*Lo que se pide:*
1. Según el fragmento de la página, ¿en qué lugar fue apresado el coronel Bernal?
2. Resume en dos oraciones el fragmento de la página.

*Fragmento de la página:*
——
La voladura del Palacio Federal de Zacatecas, el 23 de Junio de 1914 Por Bernardo del Hoyo Calzada

La voladura del Palacio Federal de Zacatecas, el 23 de Junio de 1914.
Por Bernardo del Hoyo Calzada

El Palacio Federal, en otros tiempos “Palacio de la Real Caja de Zacatecas”, construido en el siglo XVIII.
Muchos historiadores dan la razón a Villa de haber matado al Teniente Coronel Leobardo Bernal culpándolo de la explosión y voladura del Palacio Federal, cuando fueron sus constitucionalistas los que provocaron este desgraciado suceso, porque entre las ruinas estaban federales y revolucionarios. No se investigó, ni hubo juicio legal. Pancho Villa quería hacer creer que los fedérale habían volado el edificio para no dejarle el parque, así comenzó la historia oficial de la Toma de Zacatecas, los liberales en favor de Pancho Villa y los conservadores como don Manuel Martínez y García, dando a conocer la realidad de las cosas, otros historiadores zacatecanos han distorsionado la historia de la Batalla de Zacatecas para fines políticos y otras cosas, sin investigar a fondo los procedimientos de Pancho Villa, como los dio a conocer Guilly en el periódico “El Pregonero”, de Zacatecas, el informe de León Canova, que coincide casi con el de Martínez y García.
León Canvoa dice que: “El responsable de esta atrocidad fue el coronel Bernal, el jefe político de la Ciudad bajo los federales. Lo apresaron al día siguiente, escondido en el Hotel Francés. Cuando lo llevaron ante el General Villa acepto su responsabilidad por la explosión. Fue fusilado de inmediato por orden de Villa.
Manuel Martínez y García, en su libro Reminiscencias Históricas Zacatecanas. Nos dice lo siguiente.
——
*Datos para localizar objetivos visibles:*
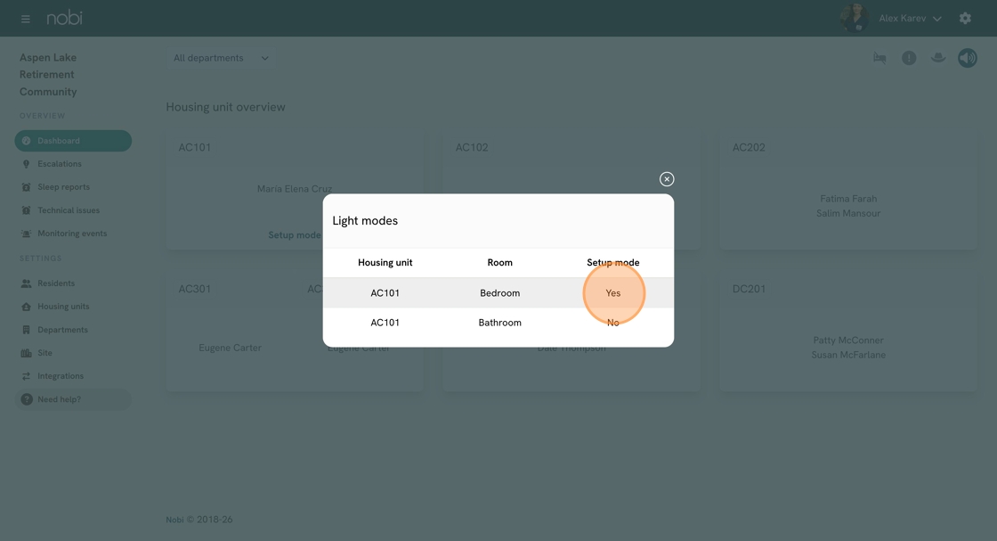Click the info circle icon
This screenshot has height=541, width=997.
coord(909,58)
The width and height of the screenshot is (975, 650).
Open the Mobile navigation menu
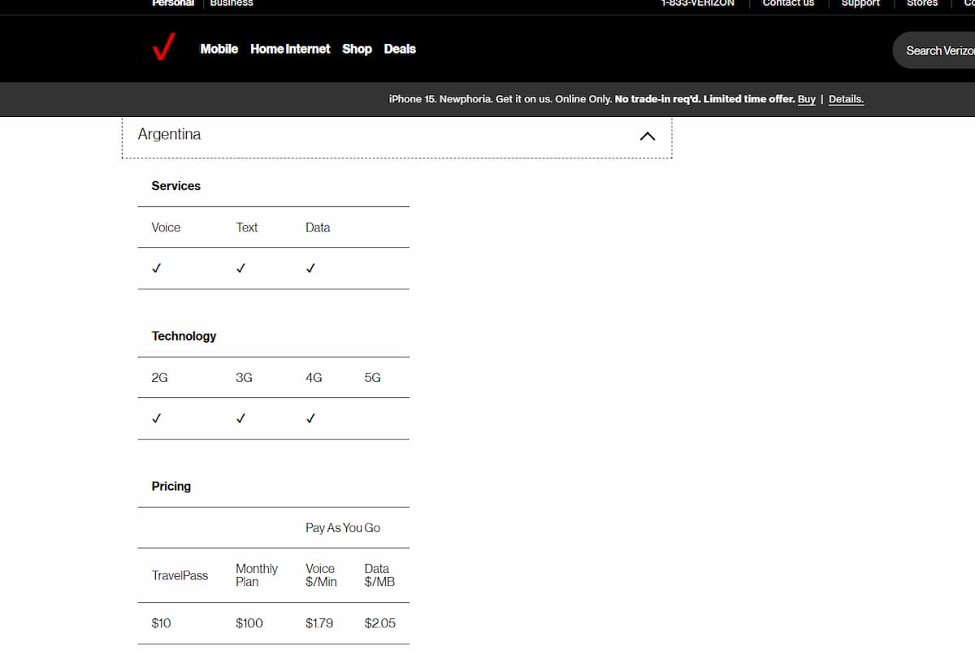[219, 49]
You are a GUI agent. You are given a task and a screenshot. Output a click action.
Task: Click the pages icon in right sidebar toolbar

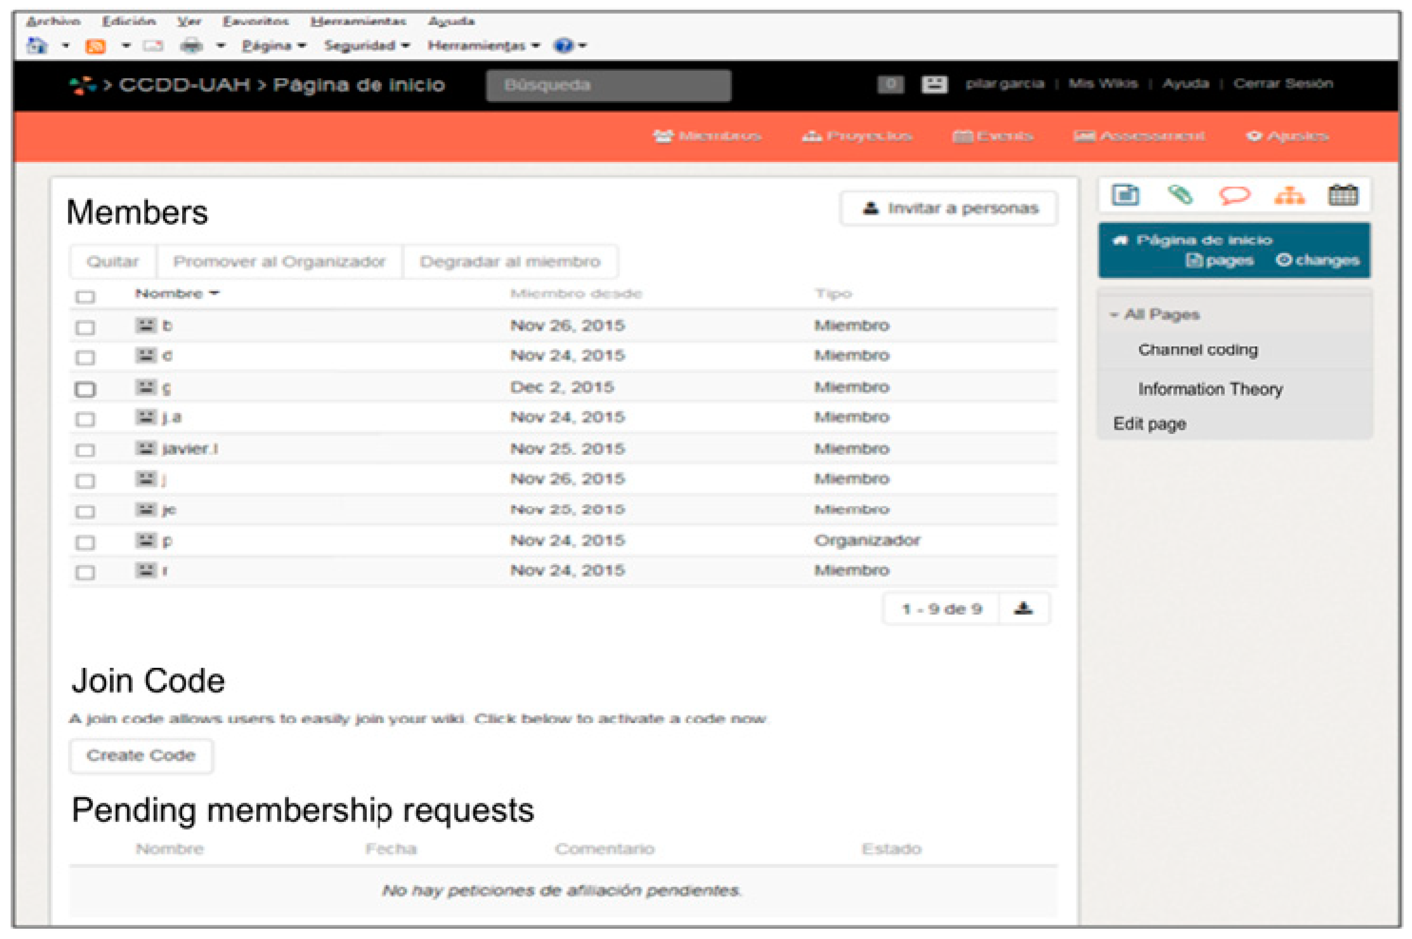click(1125, 195)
——
*Respuestas completas:*
1. En el Hotel Francés, donde estaba escondido, al día siguiente de la explosión.

2. El fragmento sostiene que fueron los constitucionalistas de Villa quienes provocaron la voladura del Palacio Federal de Zacatecas el 23 de junio de 1914, aunque muchos historiadores culpan al teniente coronel Leobardo Bernal, a quien Villa mandó matar sin investigación ni juicio legal. Según el informe de León Canova, Bernal fue apresado al día siguiente en el Hotel Francés, aceptó ante Villa su responsabilidad por la explosión y fue fusilado de inmediato por orden suya.